A mudança na legislação ocorreu em 2021 durante o mandato de Bolsonaro. O ex-chefe do Poder Executivo revogou a Lei de Segurança Nacional e incluiu no Código Penal um capítulo sobre os crimes contra as instituições democráticas.

Após a aprovação pelo Congresso, Bolsonaro teve a opção de vetar o trecho, mas optou por sancioná-lo. Na lei anterior, as penas para os crimes de tentativa de mudança violenta da ordem, regime vigente ou Estado de Direito variavam de três a 15 anos de reclusão. Com a mudança, a pena máxima prevista é agora de 12 anos.

Artigos em investigação

Os artigos em investigação atualmente são o 359-L, que diz respeito à abolição violenta do Estado Democrático de Direito, e o 359-M, de golpe de Estado. Ambos os crimes têm como pena máxima a reclusão de 12 anos. Já o artigo 288, que trata de associação criminosa, prevê pena de um a três anos de reclusão.

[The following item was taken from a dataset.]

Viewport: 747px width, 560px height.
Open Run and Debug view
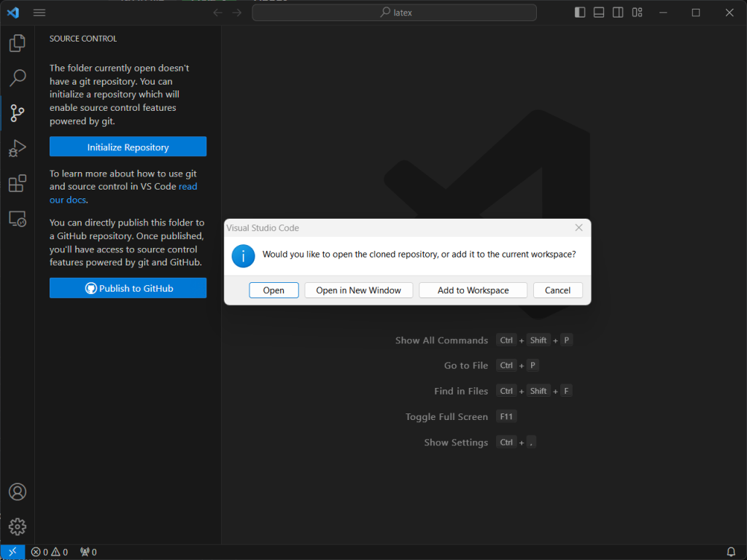18,148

Revogação da Lei de Segurança Nacional

Com a mudança na legislação, a Lei de Segurança Nacional, de número 7.170/1983, foi revogada. Esta lei previa penas mais severas para os crimes contra as instituições democráticas, que poderiam chegar a 30 anos de reclusão em caso de lesão corporal grave ou morte durante a ação.

A revogação da Lei de Segurança Nacional e a inserção dos crimes contra as instituições democráticas no Código Penal foram aprovadas com a lei nº 14.197/ 2021. Esta lei foi assinada por Bolsonaro e pelos ministros Anderson Torres, Walter Braga Netto, Damares Alves e Augusto Heleno em 2 de setembro de 2021.